Le gouvernement veut prélever un milliard d’euros dans les caisses d’ Action Logement (ex 1 % Logement), organisme paritaire parmi les principaux acteurs du logement social en France, et souhaite engager une réforme de son fonctionnement, a appris ce lundi l'AFP de source gouvernementale.

Au moment de boucler un budget 2021 qui inclut le plan de relance de 100 milliards d’euros, le gouvernement entend de nouveau mettre à contribution Action Logement via « un prélèvement de 1 milliard » et a acté « le principe d’une réforme de fond, qui reste à discuter avec les partenaires sociaux », a indiqué cette source, confirmant une information des Echos.

500 millions déjà prélevés en 2019

Créé en 1953, l’ancien 1 % Logement, financé par une taxe versée par les entreprises, est non seulement un géant du logement social – il détient près d’un cinquième des HLM français – mais aussi du logement en général : il est assis sur un patrimoine de quelque 80 milliards d’euros, dont 55 milliards pour les seuls actifs immobiliers. Ce n’est pas la première fois que l’Etat ponctionne Action Logement pour financer la politique publique du logement ou ficeler son budget.

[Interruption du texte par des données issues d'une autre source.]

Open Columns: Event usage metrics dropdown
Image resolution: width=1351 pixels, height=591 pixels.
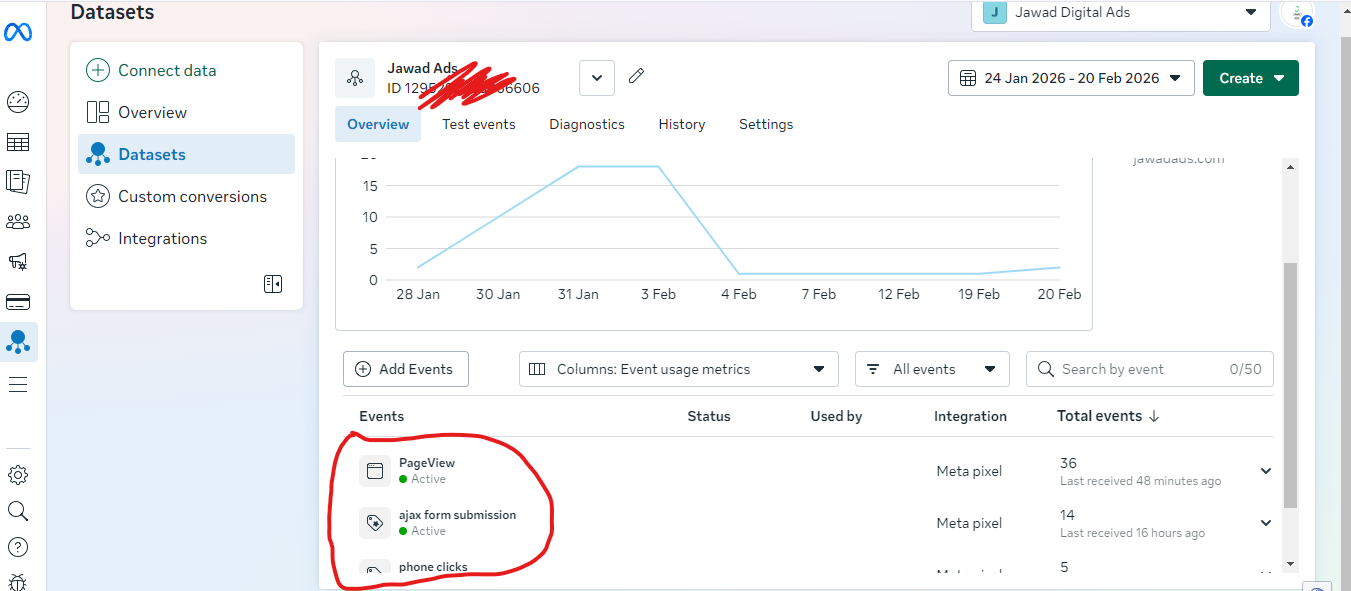pyautogui.click(x=678, y=369)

L’an dernier, l’organisme avait déjà vu 500 millions d’euros alimenter le budget 2020 et lorsque le gouvernement avait réduit, début 2019, les économies demandées à l’ensemble du monde du HLM, le gouvernement avait décidé de compenser le manque à gagner par un prélèvement de quelque 300 millions d’euros supplémentaires.

« Graves dysfonctionnements » chez Action

Un rapport de l’Inspection générale des finances (IGF) rendu à Matignon en janvier dernier, et dévoilé par Le Monde cet été, évoquait de « graves dysfonctionnements » dans la gestion d’Action Logement, et plusieurs pistes pour réformer l’organisme, de l’affectation de ses ressources directement à l’Etat jusqu’à sa suppression pure et simple.

La direction de l’organisme, qui a lancé l’an dernier un plan de 9 milliards en faveur du logement des salariés, n’a pas souhaité réagir dans l’immédiat.